The period is twice the number of days the virus requires to incubate, and WHO hailed its eradication as an enormous development in the long crisis.

"Interruption of transmission is a monumental achievement for a country that reported the highest number of deaths in the largest, longest, and most complex outbreak since Ebola first emerged in 1976," it said.

During the two months of peak transmission in August and September "the capital city Monrovia was the setting for some of the most tragic scenes from West Africa's outbreak: gates locked at overflowing treatment centres, patients dying on the hospital grounds, and bodies that were sometimes not collected for days", it added.
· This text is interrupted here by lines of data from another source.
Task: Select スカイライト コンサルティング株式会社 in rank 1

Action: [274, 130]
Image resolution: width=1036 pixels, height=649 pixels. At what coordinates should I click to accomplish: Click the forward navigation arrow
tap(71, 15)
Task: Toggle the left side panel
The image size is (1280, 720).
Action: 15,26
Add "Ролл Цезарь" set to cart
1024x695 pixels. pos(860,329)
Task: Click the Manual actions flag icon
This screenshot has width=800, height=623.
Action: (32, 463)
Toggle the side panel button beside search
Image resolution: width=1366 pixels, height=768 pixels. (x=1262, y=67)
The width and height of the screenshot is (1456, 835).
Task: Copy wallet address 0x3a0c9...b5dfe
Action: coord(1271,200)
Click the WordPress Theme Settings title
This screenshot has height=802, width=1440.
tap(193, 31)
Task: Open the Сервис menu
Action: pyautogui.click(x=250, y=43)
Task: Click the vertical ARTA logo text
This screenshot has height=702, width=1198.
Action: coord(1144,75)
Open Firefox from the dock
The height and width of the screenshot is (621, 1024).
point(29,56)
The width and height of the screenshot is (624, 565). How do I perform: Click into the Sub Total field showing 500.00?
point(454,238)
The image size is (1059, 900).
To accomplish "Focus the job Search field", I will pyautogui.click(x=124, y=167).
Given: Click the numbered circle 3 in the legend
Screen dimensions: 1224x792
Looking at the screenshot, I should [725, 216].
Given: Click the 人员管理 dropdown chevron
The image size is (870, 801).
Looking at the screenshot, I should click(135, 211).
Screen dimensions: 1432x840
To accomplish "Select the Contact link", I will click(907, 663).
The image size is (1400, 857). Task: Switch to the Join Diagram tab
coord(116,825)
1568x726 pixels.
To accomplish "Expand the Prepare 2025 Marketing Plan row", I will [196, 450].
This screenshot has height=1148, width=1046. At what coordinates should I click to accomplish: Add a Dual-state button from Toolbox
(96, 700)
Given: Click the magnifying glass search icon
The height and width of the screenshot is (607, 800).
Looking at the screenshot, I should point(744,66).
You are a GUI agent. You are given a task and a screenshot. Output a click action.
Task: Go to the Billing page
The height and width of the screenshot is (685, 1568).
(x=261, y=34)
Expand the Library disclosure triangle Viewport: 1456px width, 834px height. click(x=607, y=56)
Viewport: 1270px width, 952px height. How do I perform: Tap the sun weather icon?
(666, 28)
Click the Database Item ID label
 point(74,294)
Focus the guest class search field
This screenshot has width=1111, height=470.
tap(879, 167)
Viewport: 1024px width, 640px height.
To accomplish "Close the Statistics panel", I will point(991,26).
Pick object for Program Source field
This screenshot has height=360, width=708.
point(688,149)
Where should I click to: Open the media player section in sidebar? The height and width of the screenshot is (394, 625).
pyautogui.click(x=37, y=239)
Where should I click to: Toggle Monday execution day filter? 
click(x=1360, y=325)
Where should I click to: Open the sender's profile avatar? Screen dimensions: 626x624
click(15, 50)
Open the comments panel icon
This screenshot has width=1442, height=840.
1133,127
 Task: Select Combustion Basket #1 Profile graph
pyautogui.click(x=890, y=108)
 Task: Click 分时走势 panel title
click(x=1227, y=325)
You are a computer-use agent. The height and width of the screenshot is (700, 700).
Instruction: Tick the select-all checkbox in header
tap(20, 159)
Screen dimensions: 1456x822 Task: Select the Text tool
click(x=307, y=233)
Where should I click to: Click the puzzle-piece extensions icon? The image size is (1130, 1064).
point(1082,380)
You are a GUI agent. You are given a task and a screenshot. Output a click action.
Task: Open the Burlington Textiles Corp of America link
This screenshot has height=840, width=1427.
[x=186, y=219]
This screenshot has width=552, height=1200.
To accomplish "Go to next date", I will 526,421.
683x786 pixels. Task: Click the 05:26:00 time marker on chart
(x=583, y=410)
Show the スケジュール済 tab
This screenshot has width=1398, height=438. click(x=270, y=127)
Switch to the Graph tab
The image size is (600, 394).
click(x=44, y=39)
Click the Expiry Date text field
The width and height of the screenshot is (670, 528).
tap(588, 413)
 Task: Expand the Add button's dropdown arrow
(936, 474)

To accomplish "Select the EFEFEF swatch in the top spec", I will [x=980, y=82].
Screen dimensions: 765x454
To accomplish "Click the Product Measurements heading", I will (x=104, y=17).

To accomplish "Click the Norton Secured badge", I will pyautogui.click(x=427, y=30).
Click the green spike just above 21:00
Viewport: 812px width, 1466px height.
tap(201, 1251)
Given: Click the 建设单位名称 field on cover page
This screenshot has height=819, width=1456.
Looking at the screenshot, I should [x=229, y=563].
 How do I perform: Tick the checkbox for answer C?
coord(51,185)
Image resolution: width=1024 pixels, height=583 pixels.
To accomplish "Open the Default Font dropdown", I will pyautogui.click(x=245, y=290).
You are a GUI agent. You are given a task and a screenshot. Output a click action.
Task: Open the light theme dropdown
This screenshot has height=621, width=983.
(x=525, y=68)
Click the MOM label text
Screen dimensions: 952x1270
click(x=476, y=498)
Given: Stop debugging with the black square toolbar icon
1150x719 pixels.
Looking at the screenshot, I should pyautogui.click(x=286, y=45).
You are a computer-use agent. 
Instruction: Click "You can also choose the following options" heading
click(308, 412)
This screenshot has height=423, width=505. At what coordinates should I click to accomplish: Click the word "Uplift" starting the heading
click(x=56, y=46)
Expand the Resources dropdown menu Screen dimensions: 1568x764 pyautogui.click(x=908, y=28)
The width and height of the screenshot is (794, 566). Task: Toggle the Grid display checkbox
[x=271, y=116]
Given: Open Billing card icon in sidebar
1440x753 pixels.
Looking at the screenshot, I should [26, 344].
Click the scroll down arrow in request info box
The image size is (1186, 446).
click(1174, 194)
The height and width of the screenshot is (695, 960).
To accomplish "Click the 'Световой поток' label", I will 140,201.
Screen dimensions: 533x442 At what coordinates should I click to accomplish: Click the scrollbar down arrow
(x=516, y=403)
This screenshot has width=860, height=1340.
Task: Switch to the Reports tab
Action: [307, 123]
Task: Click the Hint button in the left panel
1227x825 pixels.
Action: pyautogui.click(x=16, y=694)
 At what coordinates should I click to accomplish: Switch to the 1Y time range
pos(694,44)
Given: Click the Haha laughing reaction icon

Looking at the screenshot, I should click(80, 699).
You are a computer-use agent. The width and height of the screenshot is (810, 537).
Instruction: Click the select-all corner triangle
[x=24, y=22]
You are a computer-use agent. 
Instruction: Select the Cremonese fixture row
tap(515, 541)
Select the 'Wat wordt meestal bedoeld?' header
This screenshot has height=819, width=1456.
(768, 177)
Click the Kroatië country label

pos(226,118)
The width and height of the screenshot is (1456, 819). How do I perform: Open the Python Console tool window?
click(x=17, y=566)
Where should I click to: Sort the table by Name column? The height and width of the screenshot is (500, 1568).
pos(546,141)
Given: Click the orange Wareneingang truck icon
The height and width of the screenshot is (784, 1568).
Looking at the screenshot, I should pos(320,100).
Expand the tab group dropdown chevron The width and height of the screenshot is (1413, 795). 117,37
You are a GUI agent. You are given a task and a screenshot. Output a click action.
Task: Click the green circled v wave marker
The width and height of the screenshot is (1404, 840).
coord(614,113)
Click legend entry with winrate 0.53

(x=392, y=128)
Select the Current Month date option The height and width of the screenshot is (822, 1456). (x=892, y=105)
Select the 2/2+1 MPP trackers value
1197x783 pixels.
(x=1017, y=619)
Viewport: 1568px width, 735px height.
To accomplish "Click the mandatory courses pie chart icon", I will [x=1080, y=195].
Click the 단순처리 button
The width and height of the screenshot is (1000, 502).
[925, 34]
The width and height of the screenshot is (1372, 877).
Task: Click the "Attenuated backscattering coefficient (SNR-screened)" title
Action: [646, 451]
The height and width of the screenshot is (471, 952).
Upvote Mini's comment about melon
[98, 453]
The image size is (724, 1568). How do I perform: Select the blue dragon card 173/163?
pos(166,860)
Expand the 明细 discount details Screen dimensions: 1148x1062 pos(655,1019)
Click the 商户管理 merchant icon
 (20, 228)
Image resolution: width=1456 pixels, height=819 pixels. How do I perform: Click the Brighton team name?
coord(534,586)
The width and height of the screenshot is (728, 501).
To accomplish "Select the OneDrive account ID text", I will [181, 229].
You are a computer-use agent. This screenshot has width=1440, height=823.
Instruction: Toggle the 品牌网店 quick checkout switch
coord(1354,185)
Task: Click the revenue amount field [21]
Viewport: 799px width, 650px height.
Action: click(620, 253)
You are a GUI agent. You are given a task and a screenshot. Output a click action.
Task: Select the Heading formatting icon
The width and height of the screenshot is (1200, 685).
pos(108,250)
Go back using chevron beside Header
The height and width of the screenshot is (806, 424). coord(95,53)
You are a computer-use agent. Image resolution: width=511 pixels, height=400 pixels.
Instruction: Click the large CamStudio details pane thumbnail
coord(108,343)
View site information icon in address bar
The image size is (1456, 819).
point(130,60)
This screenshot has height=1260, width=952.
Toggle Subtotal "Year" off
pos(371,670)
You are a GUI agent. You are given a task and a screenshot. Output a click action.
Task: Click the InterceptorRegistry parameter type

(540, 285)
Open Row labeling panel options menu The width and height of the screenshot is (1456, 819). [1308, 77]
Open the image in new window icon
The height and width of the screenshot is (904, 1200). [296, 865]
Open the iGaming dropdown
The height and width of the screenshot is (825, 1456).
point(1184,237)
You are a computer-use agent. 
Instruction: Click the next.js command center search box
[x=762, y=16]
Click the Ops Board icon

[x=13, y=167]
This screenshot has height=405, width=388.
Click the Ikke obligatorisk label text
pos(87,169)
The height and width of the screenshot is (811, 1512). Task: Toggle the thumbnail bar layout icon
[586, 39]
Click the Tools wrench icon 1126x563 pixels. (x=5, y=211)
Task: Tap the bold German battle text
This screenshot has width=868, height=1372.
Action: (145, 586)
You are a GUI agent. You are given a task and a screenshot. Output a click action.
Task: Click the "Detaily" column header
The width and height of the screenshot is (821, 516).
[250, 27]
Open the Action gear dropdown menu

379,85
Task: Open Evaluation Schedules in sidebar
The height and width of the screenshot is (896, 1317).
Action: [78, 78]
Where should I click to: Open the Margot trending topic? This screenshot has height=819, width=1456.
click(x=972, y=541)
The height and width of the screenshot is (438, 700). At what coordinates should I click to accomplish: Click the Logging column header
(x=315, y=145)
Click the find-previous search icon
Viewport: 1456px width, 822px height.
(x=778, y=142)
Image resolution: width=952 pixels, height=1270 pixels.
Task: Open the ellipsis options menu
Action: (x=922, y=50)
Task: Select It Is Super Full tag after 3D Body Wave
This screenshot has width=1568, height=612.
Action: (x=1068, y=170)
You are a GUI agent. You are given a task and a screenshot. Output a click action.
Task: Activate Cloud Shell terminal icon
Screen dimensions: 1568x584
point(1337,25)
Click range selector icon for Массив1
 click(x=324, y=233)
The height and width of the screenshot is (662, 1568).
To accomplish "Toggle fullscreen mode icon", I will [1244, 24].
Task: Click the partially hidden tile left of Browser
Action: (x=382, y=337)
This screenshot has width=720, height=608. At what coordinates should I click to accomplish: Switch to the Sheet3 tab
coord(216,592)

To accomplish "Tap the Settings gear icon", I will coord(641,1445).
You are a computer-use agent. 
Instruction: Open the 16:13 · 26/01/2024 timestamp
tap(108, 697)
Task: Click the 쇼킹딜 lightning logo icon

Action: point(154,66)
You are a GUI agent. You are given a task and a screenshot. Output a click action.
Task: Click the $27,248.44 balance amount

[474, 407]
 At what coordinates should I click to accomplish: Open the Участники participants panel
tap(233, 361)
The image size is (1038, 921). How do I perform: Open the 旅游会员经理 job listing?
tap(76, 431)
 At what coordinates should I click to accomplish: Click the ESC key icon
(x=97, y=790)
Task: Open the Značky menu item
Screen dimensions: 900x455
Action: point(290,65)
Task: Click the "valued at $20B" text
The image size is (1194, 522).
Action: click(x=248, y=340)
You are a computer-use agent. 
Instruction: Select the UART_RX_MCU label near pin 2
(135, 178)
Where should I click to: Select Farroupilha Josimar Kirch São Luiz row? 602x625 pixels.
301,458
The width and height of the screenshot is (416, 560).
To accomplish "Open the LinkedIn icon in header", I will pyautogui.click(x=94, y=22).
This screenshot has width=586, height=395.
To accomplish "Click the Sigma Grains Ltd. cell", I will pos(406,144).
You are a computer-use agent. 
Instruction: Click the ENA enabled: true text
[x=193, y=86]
At the height of the crisis in late September Liberia was suffering more than 400 new cases a week, with uncollected and highly infectious bodies piling up in the streets of Monrovia, a sprawling, chaotic city at the best of times.

The health system -- embryonic before the crisis, with some 50 doctors and 1,000 nurses for 4.3 million people -- was devastated, losing 189 health workers out of 275 infected.

"At one point, virtually no treatment beds for Ebola patients were available anywhere in the country.

Schools remained shut after the summer holidays, unemployment soared as the formal and black-market economies collapsed and clinics closed as staff died and non-emergency healthcare ground to a halt.

And then, as suddenly as it had spread, Ebola retreated.

Liberia, which had recorded 389 deaths in one week in October alone, found fatality counts dropping below 100 within weeks, and into single figures by the start of 2015.

During a WHO-hosted ceremony Saturday in the Ebola crisis cell in Monrovia, Liberian President Ellen Johnson Sirleaf saluted her fellow citizens and health workers for rising to the crisis.

"I thank all Liberians for the effort. When Ebola came, we were confused. We called on our professionals. They put their best in the fight, this is the result I have sent a message to the international community to thank them," she said.

Despite Liberia's accomplishment, however, WHO warned that because Ebola outbreaks were continuing in neighbouring Guinea and Sierra Leone, the risk remained high that infected people could re-enter the country.